# Funds that pay an income



## Calico (29 Nov 2010)

Can anyone recommend/advise on investment funds that pay a monthly or quarterly income?


----------



## Brendan Burgess (29 Nov 2010)

Hi Calico

This question is often asked, but one needs to ask why one wants an income as such.

You can buy a fund with no entry or exit charges and cash the fund as you need "income". 

If you need taxable income to use up your tax credits, that would be a different question, but I don't think that this is what you are asking.


----------



## farmerette (29 Nov 2010)

Calico said:


> Can anyone recommend/advise on investment funds that pay a monthly or quarterly income?


 
irish life have a fund ( signature ) which allows you to take an income , its an absolute dud of a fund though


----------



## Calico (29 Nov 2010)

Brendan Burgess said:


> Hi Calico
> 
> This question is often asked, but one needs to ask why one wants an income as such.
> 
> ...



Hi Brendan,

No, not to use up tax credits...more looking as a bit of top-up cash from time to time.
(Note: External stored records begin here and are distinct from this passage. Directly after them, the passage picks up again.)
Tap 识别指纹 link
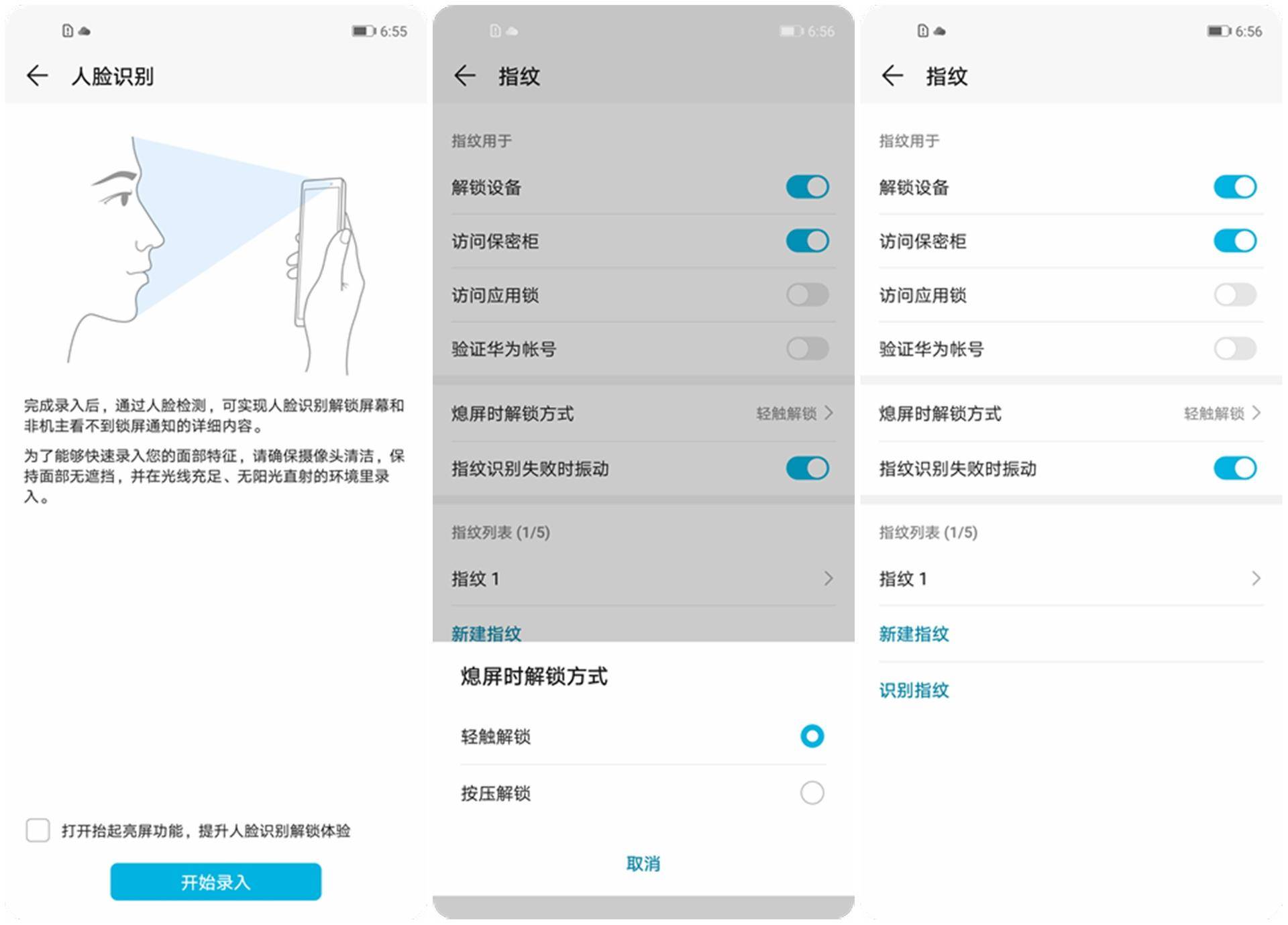The width and height of the screenshot is (1288, 925). pos(914,690)
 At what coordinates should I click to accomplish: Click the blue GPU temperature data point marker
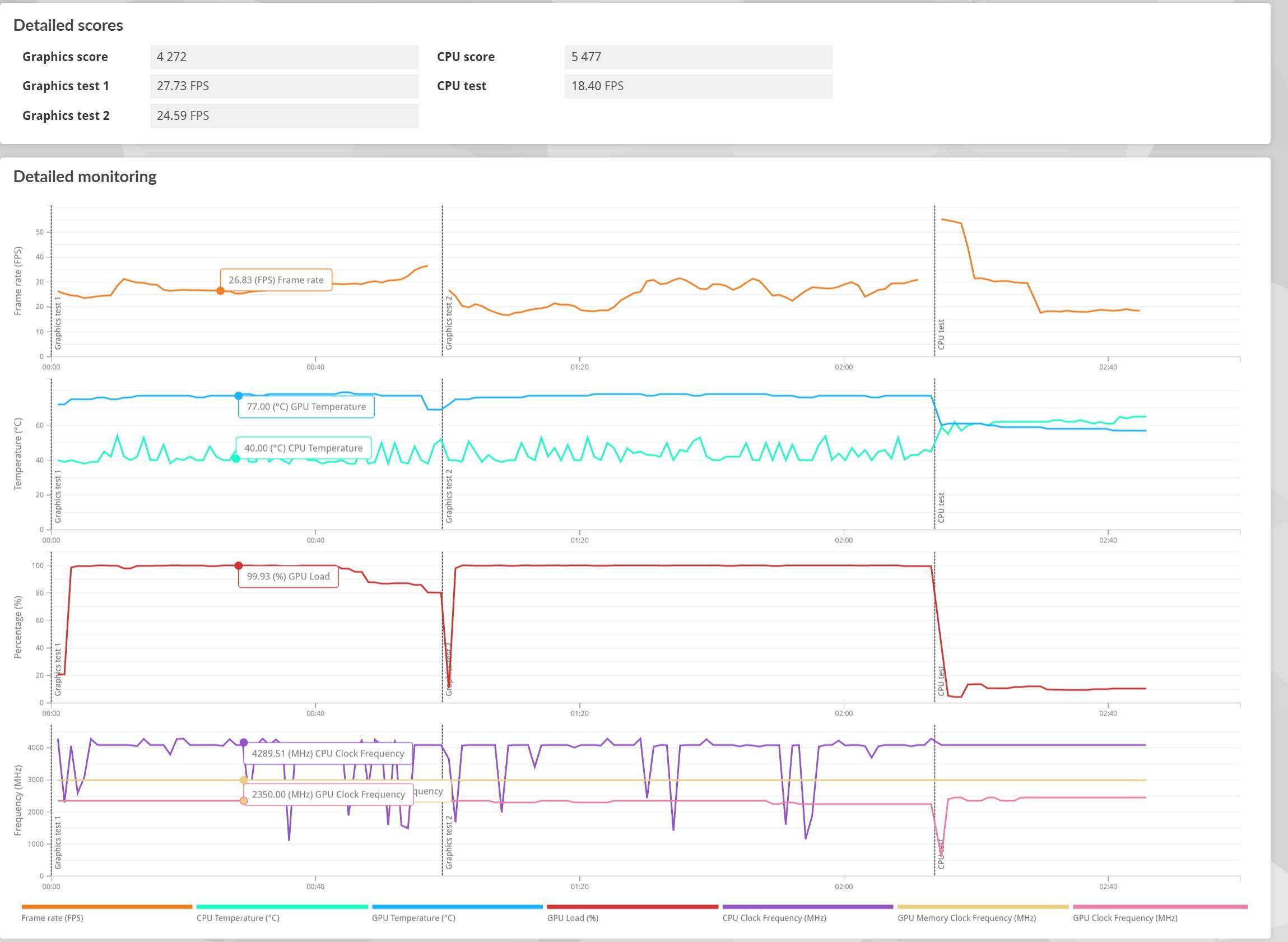pyautogui.click(x=238, y=396)
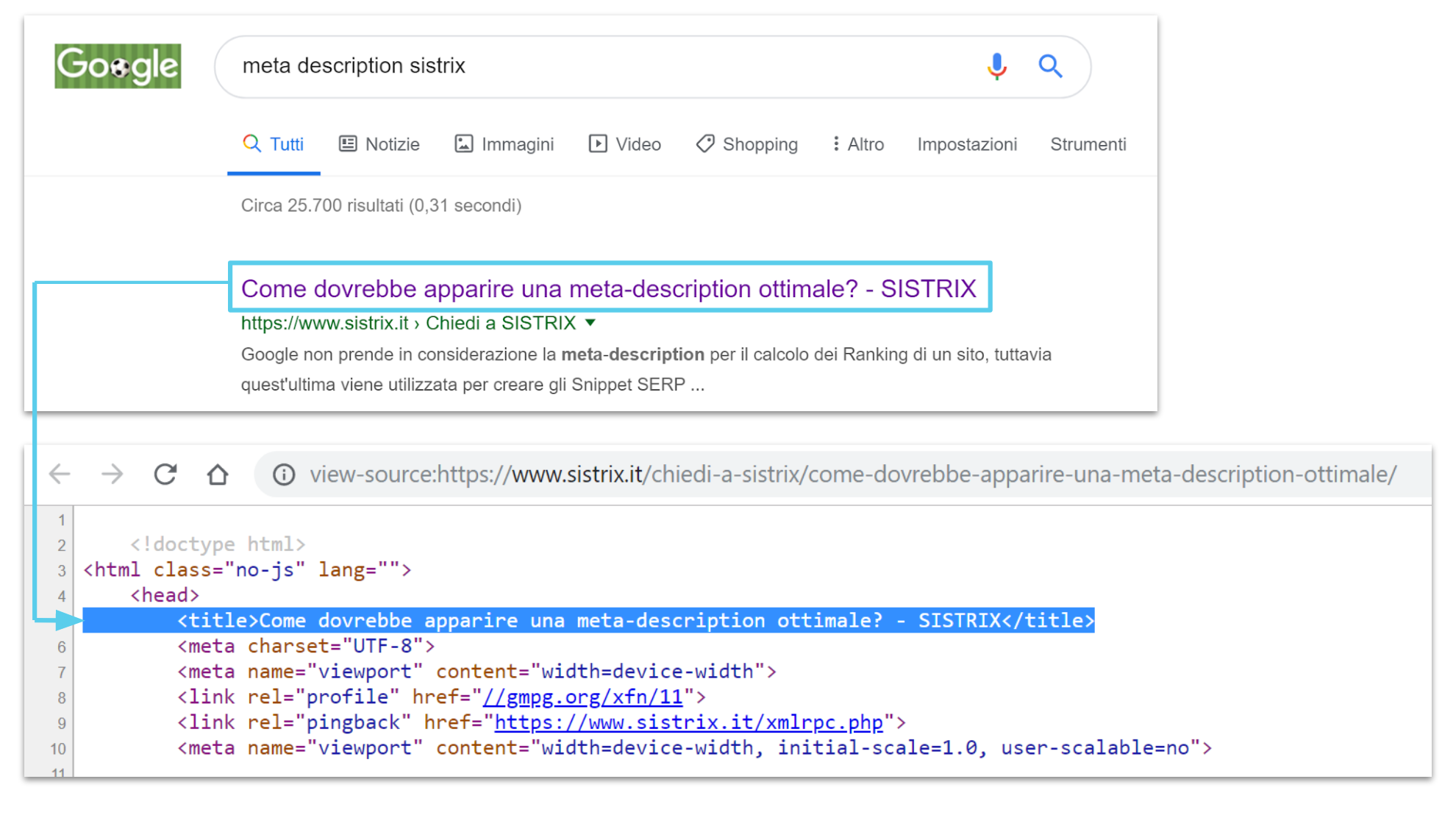Reload the view-source page
This screenshot has height=818, width=1456.
pos(165,474)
My salary is very low which I struggle to live on. However I have a lump of cash (about 50k) which I take interest from every month. Just wondering if there was a dividend paying fund that might do a bit better for me. Been having a look round, but drawing a blank.


----------



## strmin (30 Nov 2010)

You might find something you like here:
http://www.cefconnect.com/


----------



## Zenith63 (13 Dec 2010)

If you don't mind the risk you could put together a basket of shares (no fund management fees etc!) that typically pay good dividends.  There are plenty of sites listing them if you do some Googling but Vodafone, BAT and BP (assuming they start paying dividends again soon) jump to mind as good dividend payers.  You'll probably want 8-10 companies in diverse fields to minimise risk.  Most of them will probably be in the UK/US which might tick another box for you if you're concerned about the Euro as some seem to be...


----------



## mercman (13 Dec 2010)

Or you could invest in an ETF that pays a dividend, The Management Cost are a fraction of what most investment funds charge.  

For the purpose of clarity and realisation have a look at this link which sets out quite clearly as to why not invest in normal funds. The link is http://www.askaboutmoney.com/showthread.php?t=144230


----------



## Calico (19 Dec 2010)

Thanks all for the advice.


----------



## 149oaks (19 Dec 2010)

Just on the ETF's is there a link or other posts where I can learn a bit about these i.e. whats available, where, prices, performance how to purchase/sell, charges etc. Thanks


----------



## mercman (19 Dec 2010)

149oaks said:


> where I can learn a bit about these i.e. whats available, where, prices, performance how to purchase/sell, charges etc. Thanks



Try www.google.com. There are literally millions of web sites providing information on these products. Failing this try amazon.com and buy a book on them. Or www.ishares.com, the pioneers of the product.

You will find it fairly difficult to source information on the Irish market as the institutions do not actively market them. Very little fees and commissions from them so they cannot cream off the top.


----------